Nonstop stunning views of majestic mountains and the beauty of the Colorado River await you on this unforgettable 15 mile ride. The grade is easy and all hard surface. Cool canyon breezes kept us comfortable on a hot August morning. Highly recommend Canyon bikes in Glenwood who will shuttle you one way. Don't miss this opportunity when you are in the area.

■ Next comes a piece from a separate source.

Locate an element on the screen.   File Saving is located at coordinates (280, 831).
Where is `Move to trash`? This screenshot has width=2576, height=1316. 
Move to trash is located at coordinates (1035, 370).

Two years ago we rode uphill from GWSprings to Carbondale, and glided back downhill to GWSprings. This year we decided to take the shuttle offered by Glenwood Adventures. $39 includes bike rental. They dropped us off in Carbondale, and first we rode uphill to almost Basalt to get in a little pedaling, then turned around and glided all the way back to GWSprings. About 35mi total. We considered taking the RFTA bus, but there were 3 of us, and the bus bike racks only hold 2 bikes. The website also says first come-first-serve, and this was a peak season Sunday, so we didnt want to risk it. We needed to rent bikes anyway. The Glenwood Adventure shuttle was great, as were the bikes (21 speed city bikes in good shape). Included handlebar bags and helmet. As it turns out, we saw many RFTA buses with no bikes on the racks, so next trip, if we have our own bikes, we will park in GWSprings, ride the RFTA bus to Aspen, and 'glide' back to GWS so we can see the whole trail end to end. In Carbondale, Fatbelly Burgers is a good stop 1 block off the trail. Hotels in Carbondale are more affordable than the ones in GWSprings because of canyon rafting in GWS. Enjoy this gem!